***** Passage for review

This #GlobalTigerDay we remember an Amur tiger called Morka. Although Morka died in 2003, she embodies the spirit behind the founding of WVI just months later.

Morka emerged unexpectedly from the deep forests of Primorsky Krai in the Russian Far East, wandered into the village of Pokrovka and sat down in the road, showing no apparent fear of people.

She was brought to tiger expert (and now Panthera Chief Scientist), Dr John Goodrich, who was working there at the time for the Wildlife Conservation Society. Although she appeared otherwise healthy, her eyes were vacant and she didn’t seem to respond to any kind of normal stimuli.

It wassoon obvious that she could be handled without anaesthesia – completely unheard of for a wild tiger. For five weeks John and his colleagues gave her intravenous fluids and spooned meat into her mouth. But all was in vain. She slowly wasted away and died.

**********

What to do:
1. In the passage about Morka, for how long did John Goodrich and his colleagues care for her?
2. List every organization named in the passage about Morka.
3. Extend the passage about the tiger Morka, picking up right after its last sentence.

***** Information

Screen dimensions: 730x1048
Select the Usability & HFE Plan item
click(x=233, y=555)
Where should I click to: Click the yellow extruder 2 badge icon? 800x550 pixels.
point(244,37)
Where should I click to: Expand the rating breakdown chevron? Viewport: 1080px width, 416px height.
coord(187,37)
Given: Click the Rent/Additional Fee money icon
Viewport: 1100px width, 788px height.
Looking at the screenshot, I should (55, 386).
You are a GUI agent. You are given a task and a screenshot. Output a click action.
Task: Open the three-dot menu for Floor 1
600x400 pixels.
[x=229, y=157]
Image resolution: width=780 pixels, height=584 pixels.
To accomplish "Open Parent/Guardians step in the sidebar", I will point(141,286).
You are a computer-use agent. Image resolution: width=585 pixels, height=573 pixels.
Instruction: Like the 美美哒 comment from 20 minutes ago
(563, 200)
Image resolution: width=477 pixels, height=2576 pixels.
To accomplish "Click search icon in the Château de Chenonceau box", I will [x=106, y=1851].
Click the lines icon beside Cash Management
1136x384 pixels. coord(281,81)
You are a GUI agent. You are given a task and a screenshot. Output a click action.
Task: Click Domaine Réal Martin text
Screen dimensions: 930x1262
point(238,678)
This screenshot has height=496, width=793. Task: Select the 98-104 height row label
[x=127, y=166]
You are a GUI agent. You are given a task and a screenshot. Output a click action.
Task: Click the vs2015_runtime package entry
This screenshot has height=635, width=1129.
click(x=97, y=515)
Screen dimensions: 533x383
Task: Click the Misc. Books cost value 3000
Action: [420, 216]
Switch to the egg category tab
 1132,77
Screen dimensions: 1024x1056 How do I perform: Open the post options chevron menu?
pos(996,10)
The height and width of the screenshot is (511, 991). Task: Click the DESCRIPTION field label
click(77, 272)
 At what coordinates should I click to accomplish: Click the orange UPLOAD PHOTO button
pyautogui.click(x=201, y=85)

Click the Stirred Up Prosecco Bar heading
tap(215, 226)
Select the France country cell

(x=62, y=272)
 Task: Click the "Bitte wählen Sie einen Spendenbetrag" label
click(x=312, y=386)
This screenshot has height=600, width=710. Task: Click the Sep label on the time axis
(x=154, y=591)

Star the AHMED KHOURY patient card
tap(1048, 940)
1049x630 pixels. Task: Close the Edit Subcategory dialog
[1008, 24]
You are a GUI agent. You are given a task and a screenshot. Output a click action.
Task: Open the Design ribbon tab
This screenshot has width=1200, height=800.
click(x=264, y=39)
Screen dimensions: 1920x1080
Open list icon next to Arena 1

**********

Task-by-task outputs:
1. Five weeks.

2. WVI, Panthera, Wildlife Conservation Society

3.
What had brought Morka into the village and made her so sick? Although suspicions were raisedat the time, it was 2011 before genetic testing confirmed she’d been infected with Canine Distemper Virus (CDV).

WVI founder, Dr John Lewis, worked closely with the WCS team in the Russian Far East during the 2000s and beyond – overseeing the field anaesthesia and biomedical sampling of Amur tigers (and leopards) which were being captured in order to be collared – all of which helped lay the groundwork for the subsequent identification of CDV infection.

Exposure to the virus has more recently been found in wild tigers in India, Indonesia, Malaysia and Nepal, and it is now recognised as a significant threat to large carnivores globally. WVI has supported investigation into CDV for many years – not just in the Russian Far East but subsequently in Sumatra and now Nepal, where Dr Jess Bodgener is currently investigating the role it may play, alongside other health factors, in human-leopard conflict.

We remember Morka as one of its first known big cat victims, and as a symbol of the very real threat posed to some of the world’s rarest animals by wildlife disease. She represents the starting point for all of our work to support the health of big cats in the wild, from leaving behind a legacy of big cat expertise in the Russian Far East to our recent training of rangers working with jaguars involved in human-animal conflict in Belize.